Stored data entries:
BEGIN

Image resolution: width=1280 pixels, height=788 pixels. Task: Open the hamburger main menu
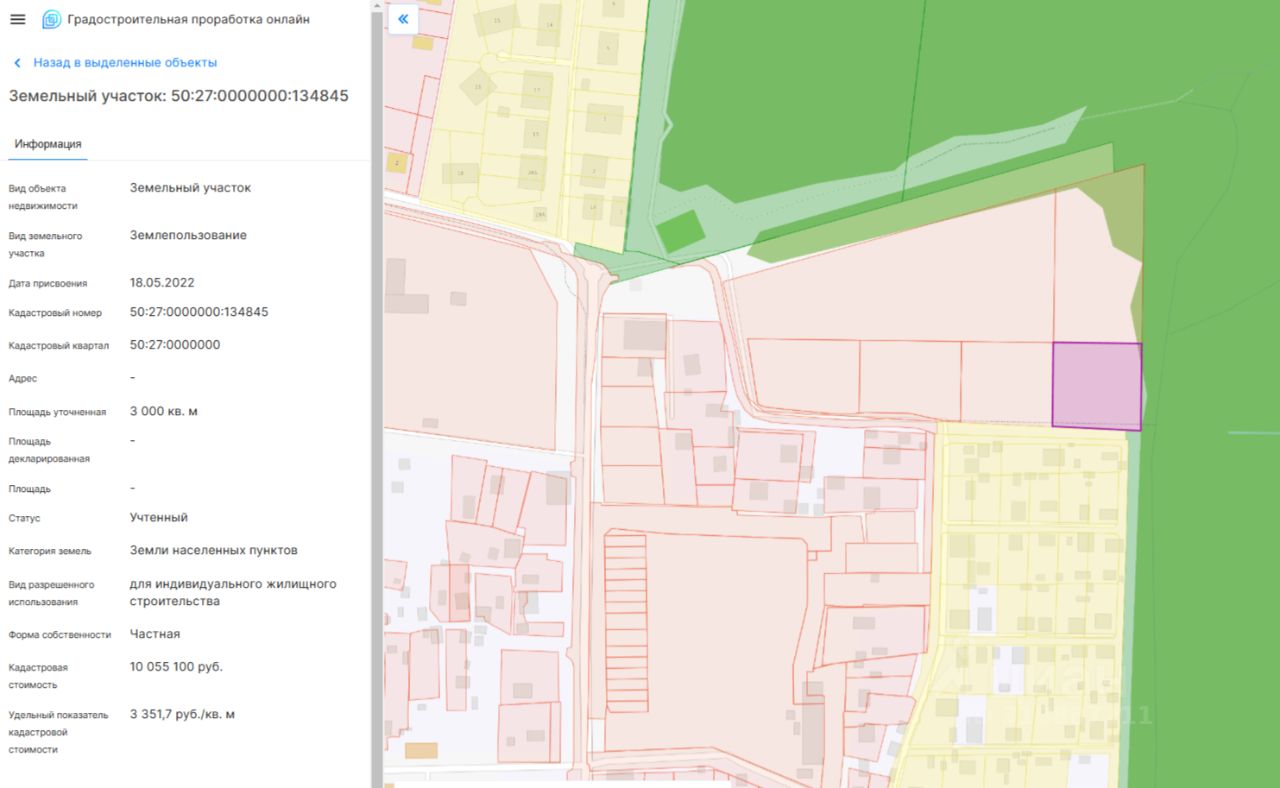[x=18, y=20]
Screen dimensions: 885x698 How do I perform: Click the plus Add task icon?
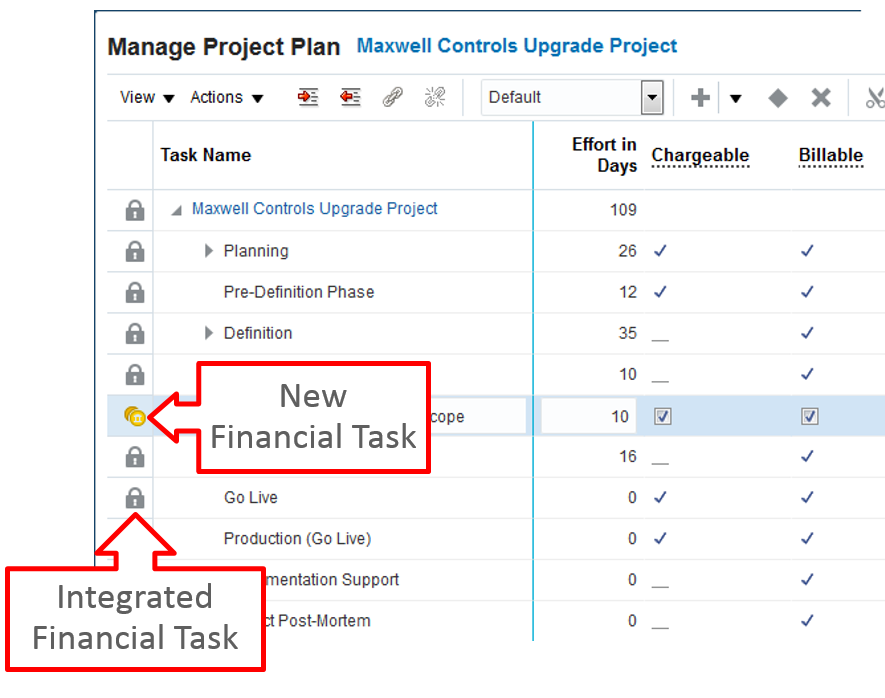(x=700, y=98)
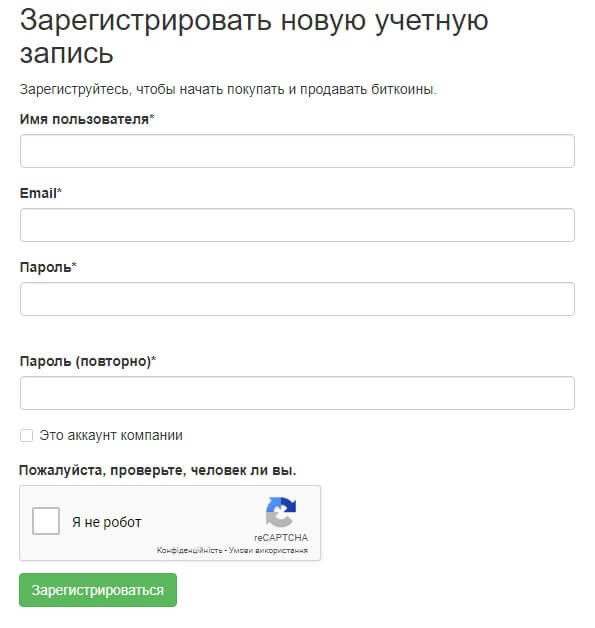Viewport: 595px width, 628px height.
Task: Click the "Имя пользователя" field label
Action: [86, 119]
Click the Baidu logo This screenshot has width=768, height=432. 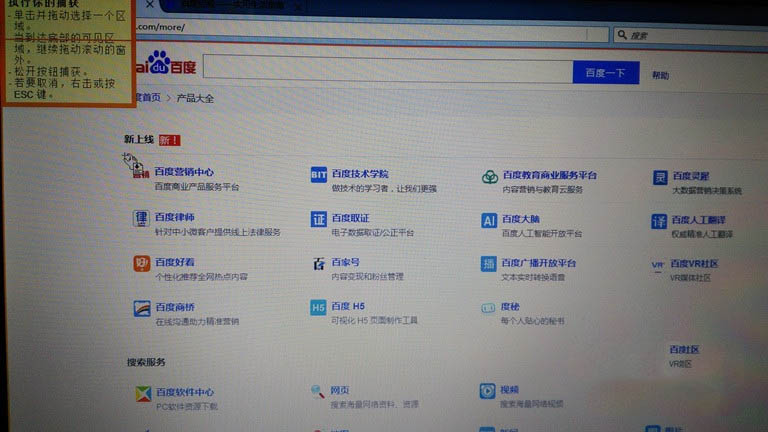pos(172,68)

END
BEGIN

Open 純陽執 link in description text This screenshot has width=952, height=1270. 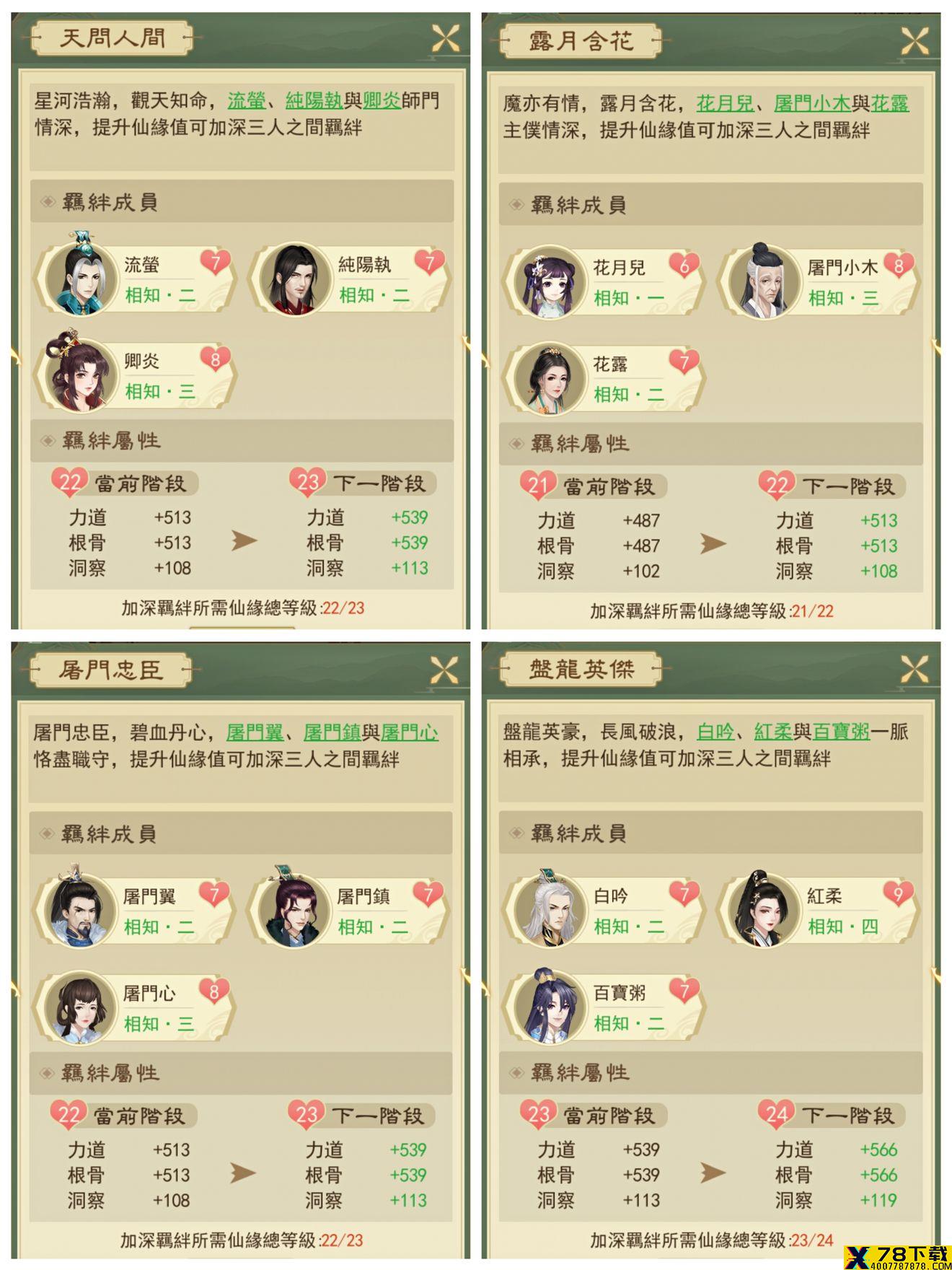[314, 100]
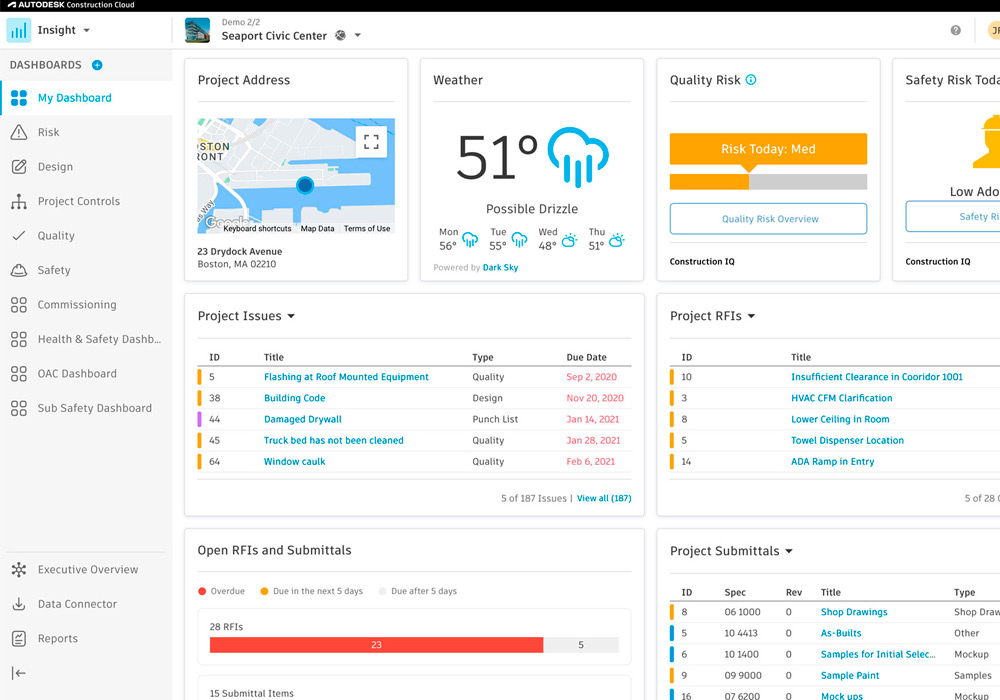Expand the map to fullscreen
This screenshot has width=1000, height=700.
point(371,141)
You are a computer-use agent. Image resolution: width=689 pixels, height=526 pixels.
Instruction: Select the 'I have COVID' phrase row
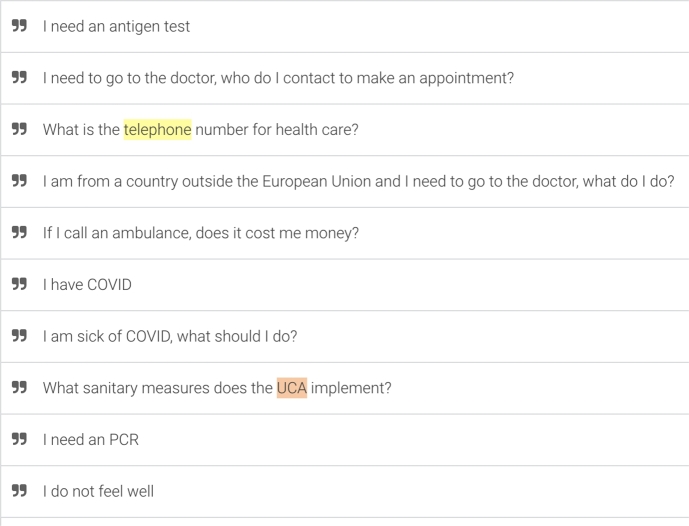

END

WHAT TO DO: Could you retype exactly the lines above, starting at the line that contains "You are a computer-use" and ending at the line that contains "Instruction: Select the", and nothing more?

OUTPUT OF THE TASK:
You are a computer-use agent. Image resolution: width=689 pixels, height=526 pixels.
Instruction: Select the 'I have COVID' phrase row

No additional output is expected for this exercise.